Review- Willi Carlisle: Winged Victory
If you’ve never listened to Willi Carlisle, I hate that for you, but good news: Winged Victory is a good jumping off point. Traditional folk music has always been a mixture of protest, tongue-in-cheek, and snapshots of the world in that moment. Pick from folk songs throughout history to remind the world that when the heat turns up, you should grab whatever you have around you that makes sound and go scream with - or at - anyone close enough to listen. Mix that in with Willi’s songwriting and you have something special.
Photo by Whit Stone
There’s some overt absurdism in the choices on the record, and some beautiful moments, all of which co-mingle in a menagerie of tracks that throw commercialism a curve ball, and as the youngins say these days, “stand on business.” There’s not one drop of pandering, no begging for anyone to treat Willi like the “next big thing” and instead it’s obstinance brought to life in sound. If you don’t follow Willi on social platforms, I can’t stress this enough, you are missing out. There’s little left to the imagination for Willi’s stance on the world. Love is love, everyone is worth it, there are no disposable people, and we’re all in this together. There’s a low tolerance for intolerance in the world of Willi Carlisle, and he isn’t what I think anyone would consider subtle about it.

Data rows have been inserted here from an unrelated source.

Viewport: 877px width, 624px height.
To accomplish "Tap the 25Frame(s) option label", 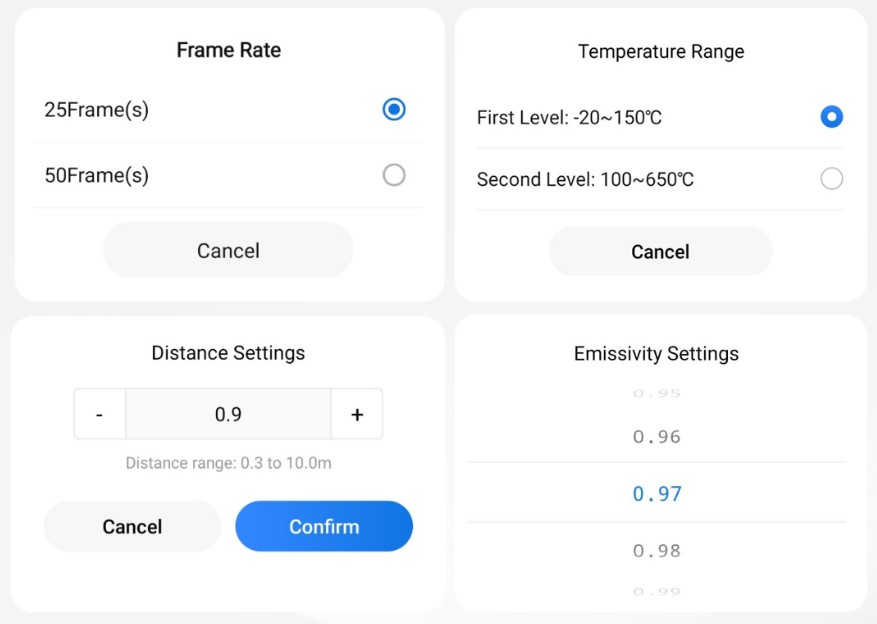I will pyautogui.click(x=97, y=110).
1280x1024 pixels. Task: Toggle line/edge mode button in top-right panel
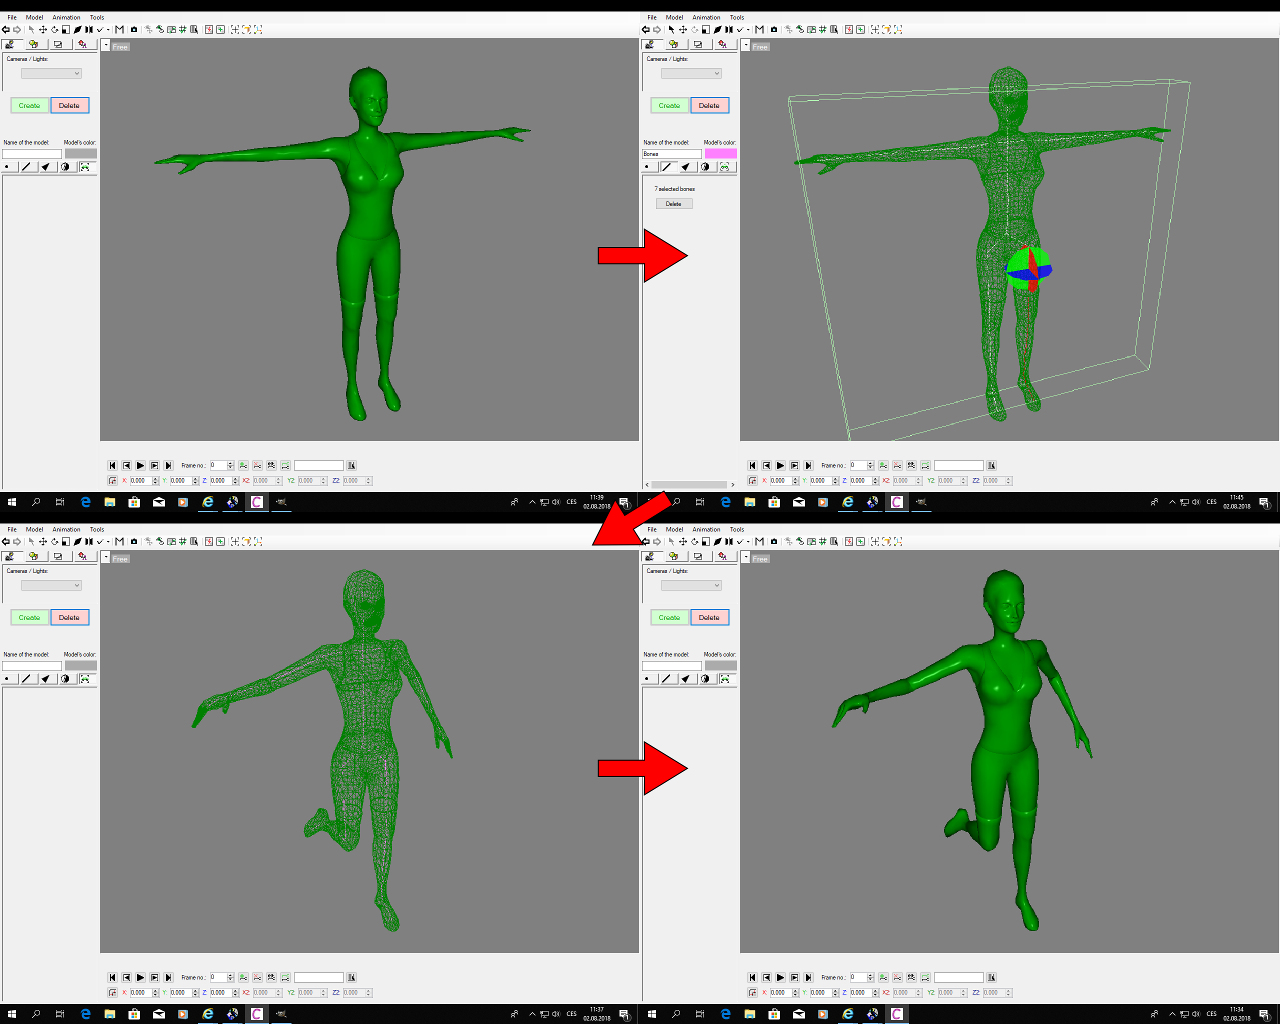[667, 167]
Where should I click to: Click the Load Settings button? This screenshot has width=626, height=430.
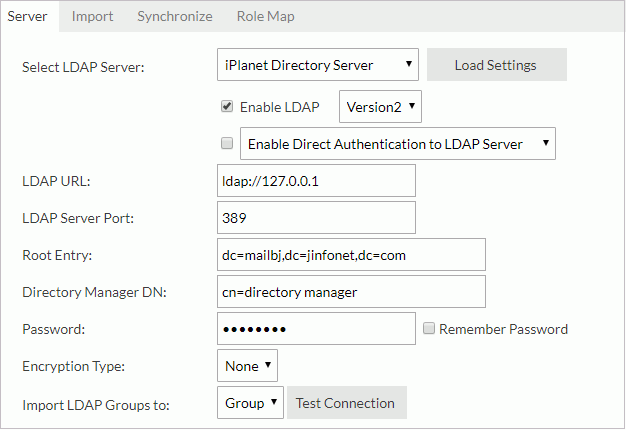click(496, 65)
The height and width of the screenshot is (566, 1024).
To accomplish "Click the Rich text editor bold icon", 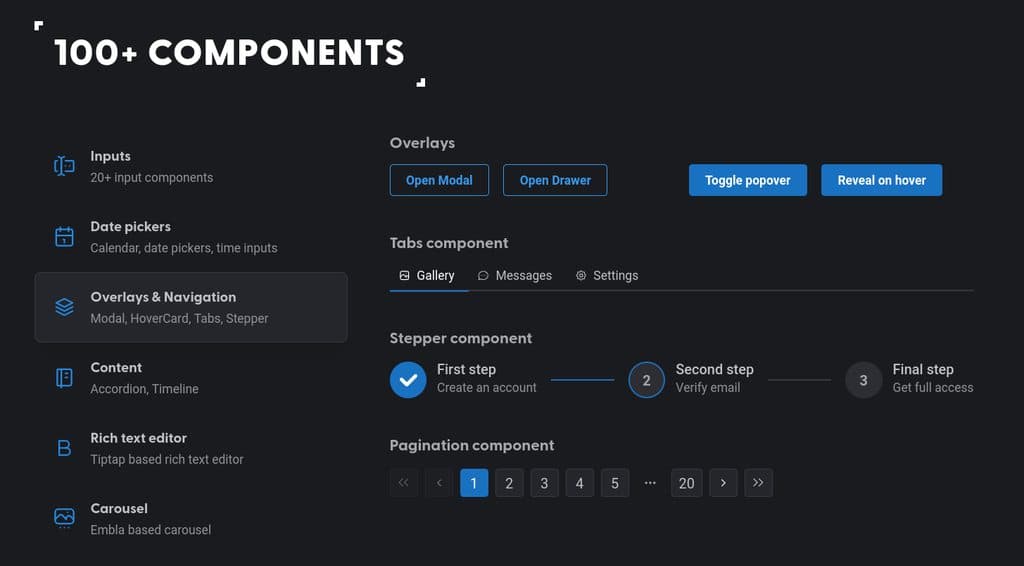I will click(x=64, y=448).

When I think about the role of folk music and the people who make it, there are snapshots throughout history where a lone minstrel with both conventional and unconventional means pipes through the world. Case in point: Willi set goals and achieved them, four separate squeeze boxes (accordions for the laymen among us), multiple banjos, some brass, some bravado, some love, some anger and a thirst for the march forward for All, not Some.
Winged Victory can be abrasive at times. The messaging, the sound, the absurdity of an album named after a donkey… you did not misread that: a donkey named Winged Victory. The humor in that alone expresses the lens that Willi tuned to see the world. But it’s also worth noting that there’s some real messaging in the record. The working class, wage-bound average working men preached to from golden thrones have had just about enough. “If blood is the price of your cursed wealth, by God, we’ve paid in full”.
Winged Victory lands June 27th where you consume music and media. Take a moment, go outside, take a boombox and make everyone around you listen to the tone and tunes of the quickly disappearing middle of America. Folk isn’t dead: at least not while Willi Carlisle is still on this side of the dirt!